Hasta que un día me topé con la portada de El Principito, un libro pequeño, con algunas ilustraciones y una dedicatoria especial “A León Werth (cuando era niño)”, entonces pensé que podía empezar a leer una historia, y que sería adecuada para mí.

Así fue, me sumergí entre las páginas de ese librito, viajando junto con el Principito desde el Asteroide B-612, su hogar, pasando por todos los planetas y sus habitantes, algunos absurdos, otros tristes, los más con enseñanzas profundas; hasta llegar finalmente junto con él y su parvada de aves al planeta Tierra, exactamente a un paraje que para él era absolutamente incomprensible, el gran desierto del Sahara, donde se encontró con el buen Antoine quien le dibujó un cordero y lo acompañó casi hasta su último aliento.

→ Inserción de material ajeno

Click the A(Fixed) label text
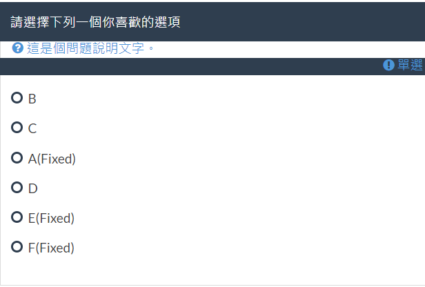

Lo que más me conmovió del viaje de El Principito en nuestro enorme planeta, fue su encuentro con el Zorro y la forma en que le enseñó el valor de la amistad, y es que de alguna u otra forma, todos hemos sido domesticados en mayor o menor medida por nuestros padres, hermanos, abuelos, amigos, pareja… y he llegado a la conclusión desde la altura de mis 46 años que lo mejor que podemos hacer en esta vida es domesticar y ser domesticados, de esa manera encontraremos el valor de la lealtad, la amistad, el amor.

Por supuesto que no puedo olvidarme también de su encuentro con la rosaleda, donde entendió a primera vista que su rosa le había mentido, y después de reflexionar un poco se dio cuenta que no solo no le había mentido, sino que su rosa era única, pues en su pequeño planeta, en efecto era la única que había, y además era a la que había cuidado, a la que había amado, y por ese mero hecho, era no solo única, sino también importante para él.

Reconozco que soy una enorme admiradora de la historia de El Principito, ese joven rubio que viajó a través del espacio, brincando de un planeta a otro con el que aprendí el valor de la amistad, del amor y las maravillas de viajar a través de las letras, sin moverme apenas del sofá.